Location
- 2000 NE 46th Street Kansas City, Missouri 64116 United States
- Coordinates: 39°10′41″N 94°33′24″W﻿ / ﻿39.178054°N 94.556696°W

Information
- Classes offered: Digital Media and Design, Engineering and Advanced Manufacturing, Global Business and Entrepreneurship, Global Logistics, Medicine and Healthcare, Technology Solutions
- Website: www.northlandcaps.org

= Northland Center For Advanced Professional Studies =

Northland Center for Advanced Professional Studies (CAPS) is a high school program which operates multiple different magnet programs for students who live within the school districts of: Excelsior Springs, Kearney, Liberty, North Kansas City, Park Hill, Platte County, and Smithville.

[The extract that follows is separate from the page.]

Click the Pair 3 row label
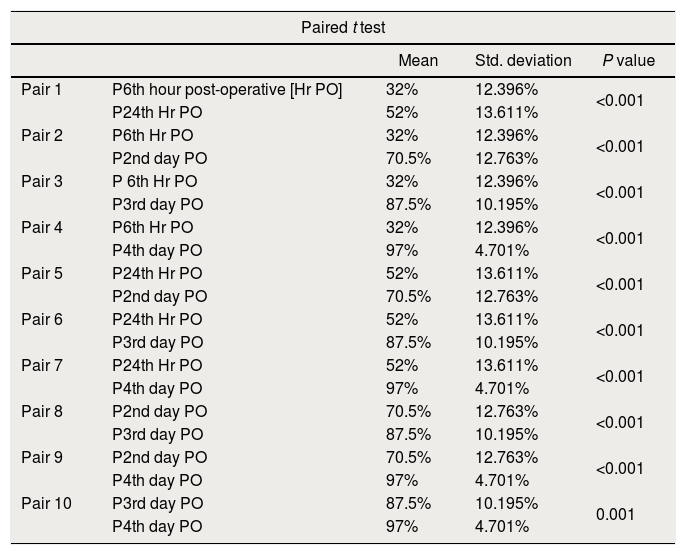Viewport: 686px width, 555px height. [x=42, y=182]
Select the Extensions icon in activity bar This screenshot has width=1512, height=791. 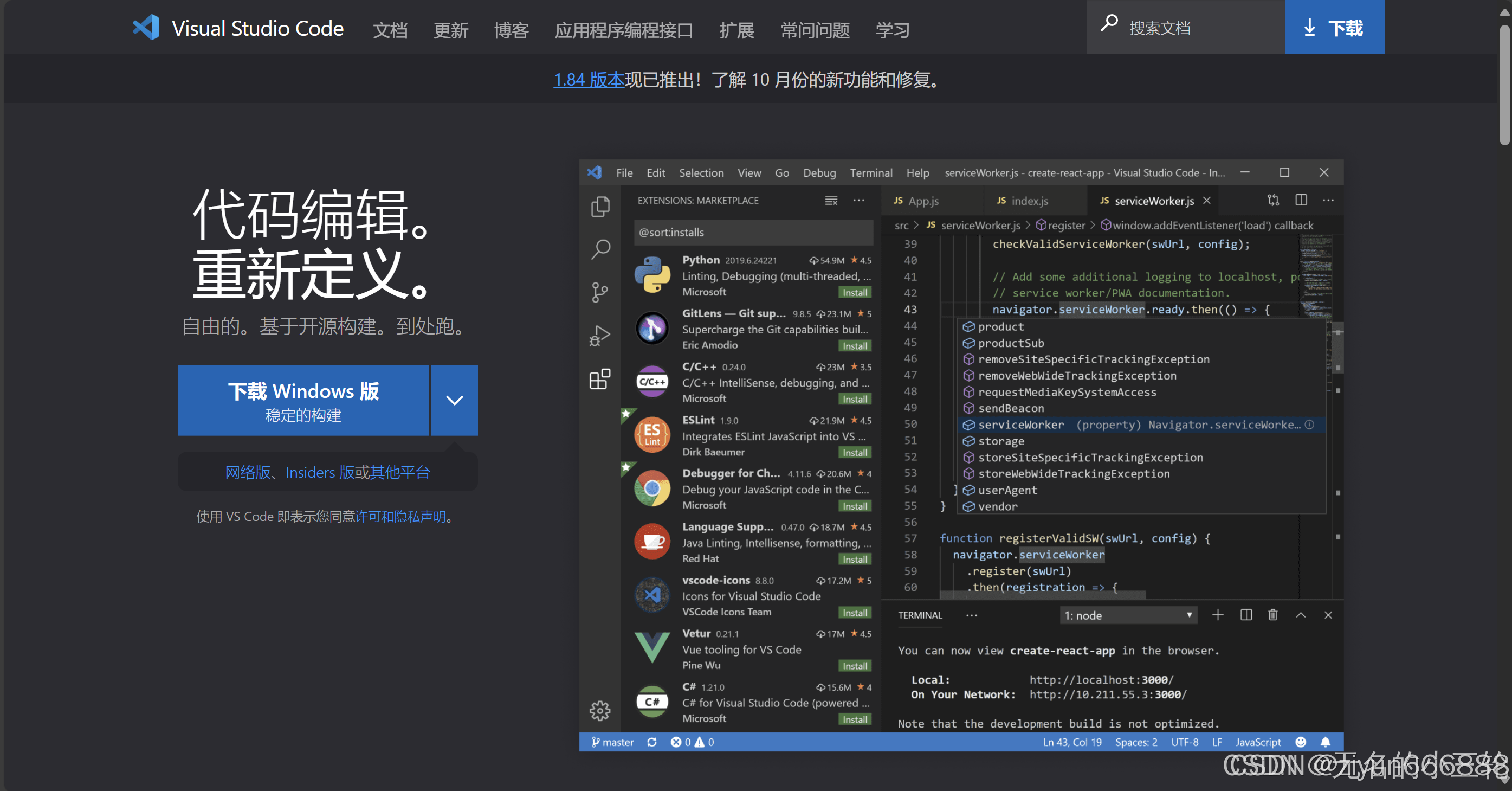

The center focuses on providing an education focused on building professional skills in partnership with local businesses and educational institutions.

== Focus ==
The center offers pre-professional, innovative and entrepreneurial education by immersing students in professional environments and employing a curriculum developed by industry professionals and program instructors.

== Courses and Strands==
- Digital Media and Design
- Global Business and Entrepreneurship
- Global Logistics
- Medicine and Healthcare
- Technology Solutions

==CAPS Network==
Northland CAPS is part of the CAPS Network that links other schools employing the CAPS program.
- Affton Advanced Professional Studies (A@ps ), Affton School District, St. Louis County, Missouri
- Alexandria Public Schools, Alexandria, MN
- Blue Valley Center For Advanced Professional Studies, Overland Park, KS
- Cedar Falls Schools, Cedar Falls, IA
- ignite@psc – Bentonville Public Schools Professional Studies Center, Bentonville, AR
- The Innovation Collaboratory – Elmbrook School District, Elmbrook, WI
- GO CAPS, (Greater Ozarks Center for Advanced Professional Studies) – Participating GO CAPS districts include Bolivar, Branson, Logan-Rogersville, Monett, Nixa, Ozark, Reeds Spring, Republic, Springfield, Strafford and Willard.
- Park City CAPS in Park City, Utah
- Spark!, Parkway School District, St. Louis County, Missouri
- MET Professional Academy, Peoria Unified School District in Glendale, Arizona
- Minnesota Center for Advanced Professional Studies (MNCAPS), Lakeville Area Public Schools and Prior Lake-Savage Area Schools
- Shakopee Public Schools, Shakopee, MN
- Topeka Center for Advanced Learning and Careers, Topeka, Kansas
- VANTAGE (Minnetonka Advanced Professional Studies) in Minnetonka, Minnesota
- The School District of Washington located in Washington, MO
- Westside CAPS, Westside Community Schools in Omaha, Nebraska.